Changing AD FS 3.0 Certificates

I am quite adept at configuring certificates and changing them around, but this one took me completely by surprise as it has a bunch of oddities to consider.

First the errors: Web Application Proxy (WAP) reported 0x80075213. In the event log the following:

The federation server proxy could not establish a trust with the Federation Service.

Additional Data
Exception details:
The underlying connection was closed: Could not establish trust relationship for the SSL/TLS secure channel.

User Action
Ensure that the credentials being used to establish a trust between the federation server proxy and the Federation Service are valid and that the Federation Service can be reached.

And

Unable to retrieve proxy configuration data from the Federation Service.

Additional Data

Trust Certificate Thumbprint:
431116CCF0AA65BB5DCCD9DD3BEE3DFF33AA4DBB

Status Code:
Exception details:
System.Net.WebException: The underlying connection was closed: The connection was closed unexpectedly.
at System.Net.HttpWebRequest.GetResponse()
at Microsoft.IdentityServer.Management.Proxy.StsConfigurationProvider.GetStsProxyConfiguration()

This was ultimately caused by the certificate on the AD FS Server having been replaced in the user interface, but this did not replace the certificate that HTTP was using or the published web applications and the certificates they were using.
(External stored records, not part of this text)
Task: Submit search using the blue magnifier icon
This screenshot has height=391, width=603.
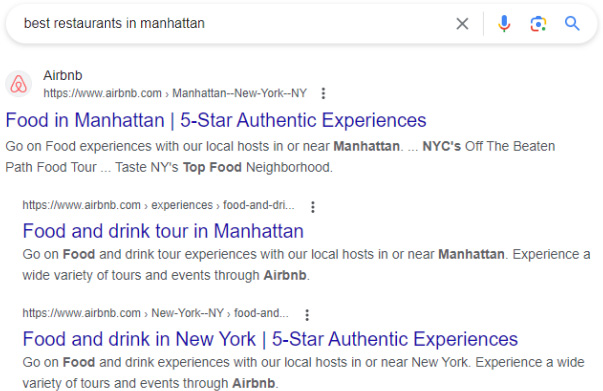Action: pos(572,24)

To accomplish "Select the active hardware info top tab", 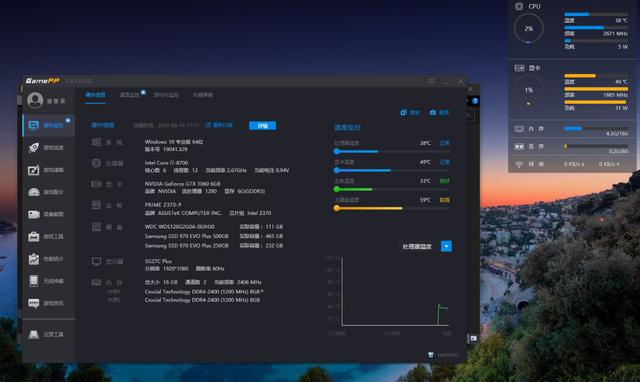I will click(x=96, y=95).
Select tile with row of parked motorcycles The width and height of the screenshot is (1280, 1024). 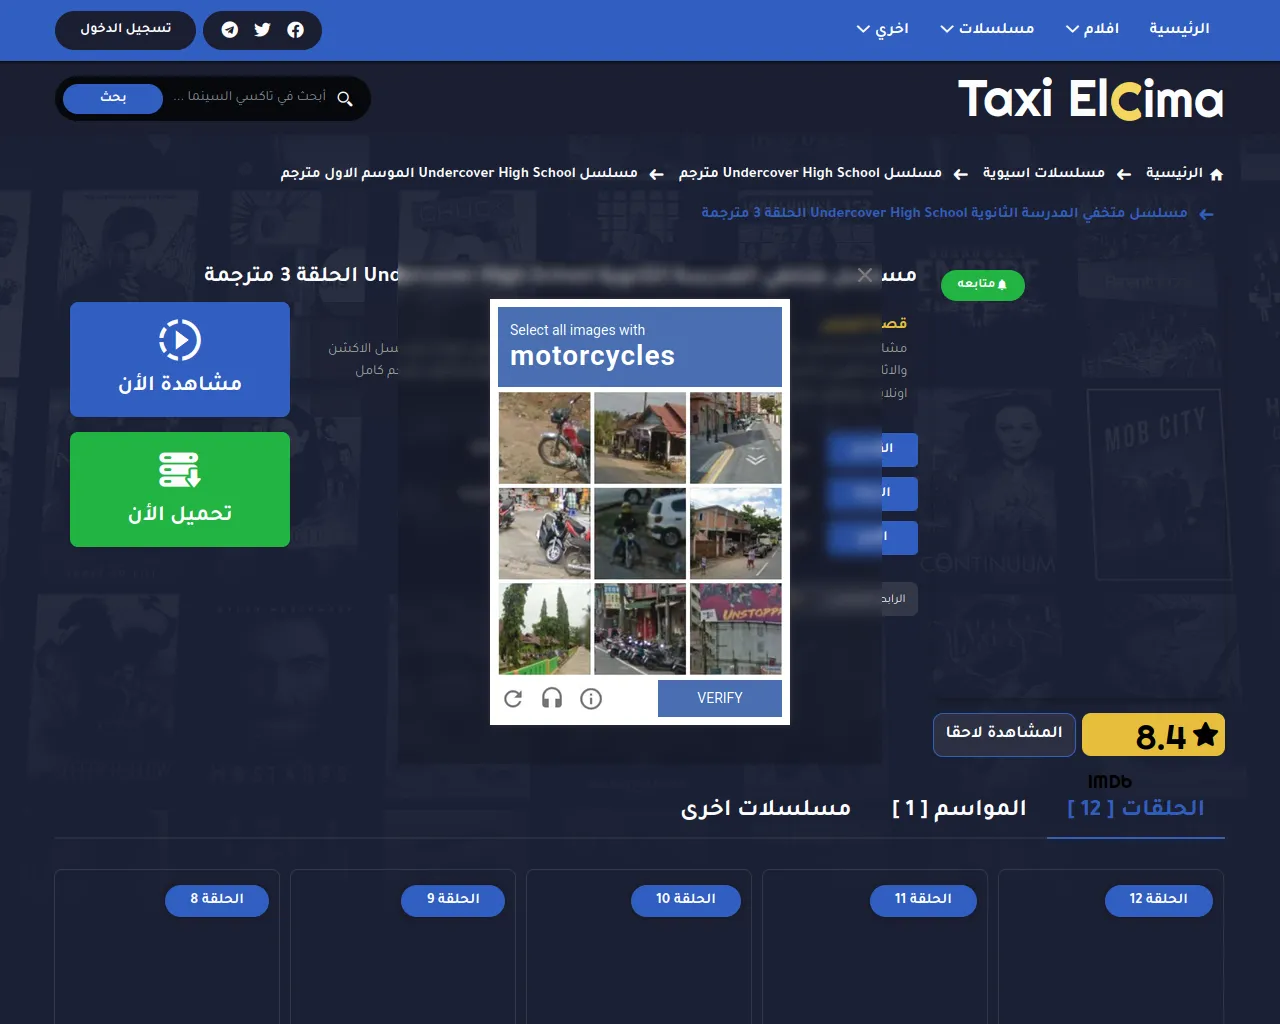coord(640,630)
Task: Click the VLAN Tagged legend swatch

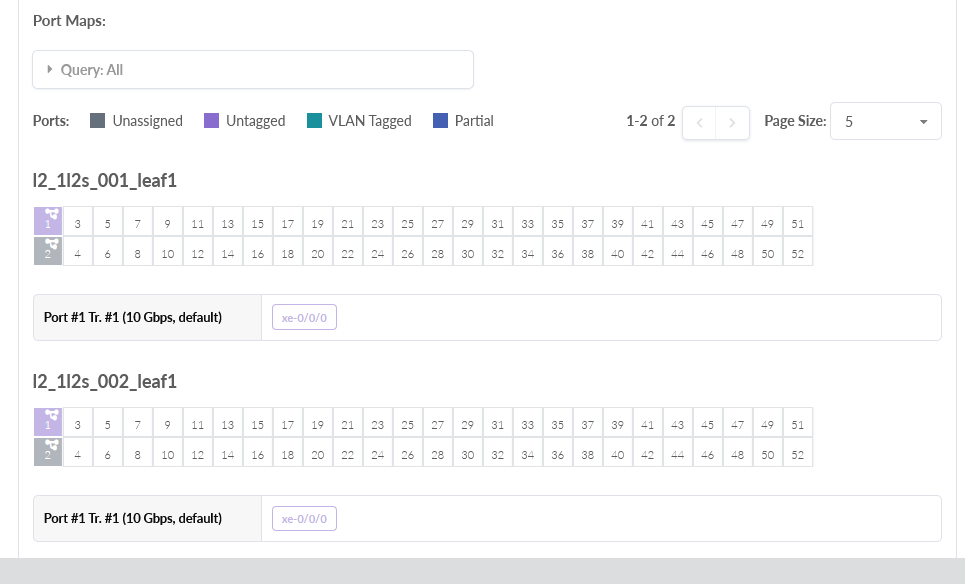Action: coord(314,121)
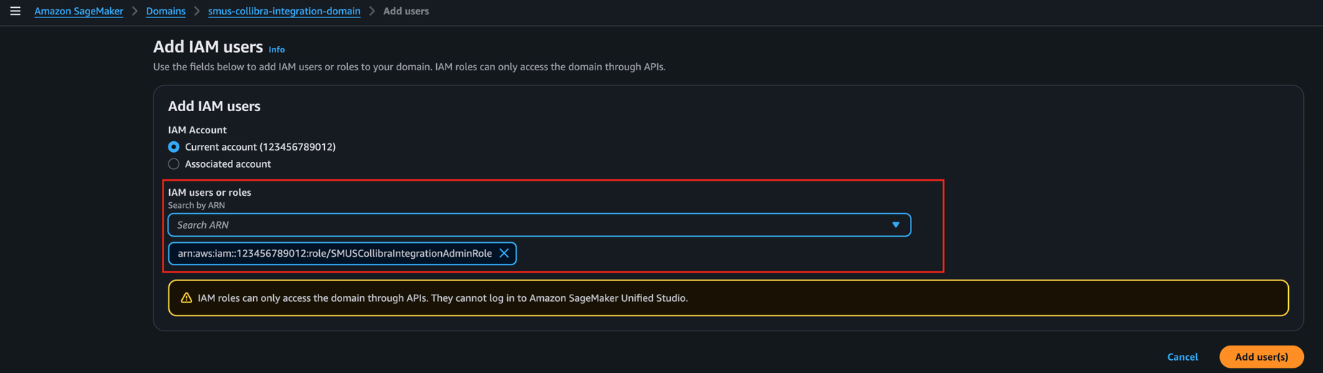Go to Amazon SageMaker breadcrumb link
Screen dimensions: 1323x373
point(79,10)
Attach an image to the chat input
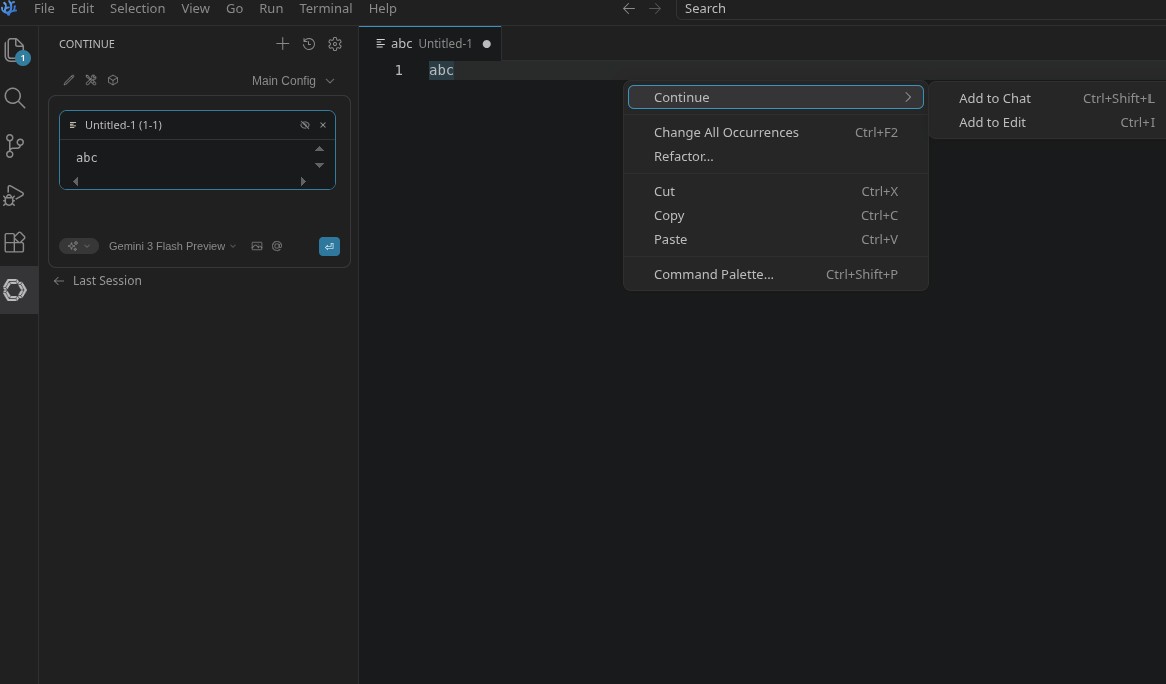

So here are the steps to fix this issue:

AD FS Server

1. Ensure the certificate is installed in the computer store of all the AD FS servers in the farm
2. Grant permissions to the digital certificate to the ADFS Service account. Do this by right-clicking the new digital certificate in the MMC snap-in for certificates and choosing All Tasks > Manage Private Keys. Grant read permission to the service account that ADFS is using (you need to click Object Types and select Service Accounts to be able to select this user). Repeat for each server in the farm.
3. In the AD FS management console expand service > certificates and ensure that the service communications certificate is correct and that the date is valid.
4. Open this certificate by double-clicking it and on the Details tab, check the value for the Thumbprint.
5. Start PowerShell on the AD FS Server and run Get-AdfsSslCertificate (not Get-AdfsCertificate). You should get back a few rows of data listing localhost and your federation service name along with a PortNumber and CertificateHash. Make sure the CertificateHash matches the Thumbprint for the service communications certificate.
6. If they do not, then run Set-AdfsSslCertificate -Thumbprint XXXXXX (where XXXXX is the thumbprint value without spaces).
7. Then you need to restart the ADFS Server.
8. Repeat for each member of the farm, taking them out and in from any load balancer configuration you have. Ensure any SSL certs on the load balancer are updated as well.

Web Application Proxy

1. Ensure the certificate is installed in the computer store of the web application proxy server as well. Permissions do not need to be set for this service.
2. Run Get-WebApplicationProxySslCertificate. You should get back a few rows of data listing localhost and your federation service name along with a PortNumber and CertificateHash. Make sure the CertificateHash matches the Thumbprint for the service communications certificate. If it does not use Set-WebApplicationProxySslCertificate -Thumbprint XXXXX to change it. Here XXXXX is the thumbprint value without spaces.
3. Restart WAP server and it should now connect to the AD FS endpoint and everything should be working again.
4. Check that each Web Proxy Application is using the new certificate. Do this with Get-WebApplicationProxyApplication | Set-WebApplicationProxyApplication -ExternalCertificateThumbprint XXXXXX (where XXXXX is the thumbprint value without spaces). This sets all your applications to use the same certificate. If you have different certificates in use, then do them one by one with Get-WebApplicationProxyApplication | Format-Table Name,ExternalCert* to see what the existing thumbprints are and then Get-WebApplicationProxyApplication “name” | Set-WebApplicationProxyApplication -ExternalCertificateThumbprint XXXXXX to do just the one called “name”.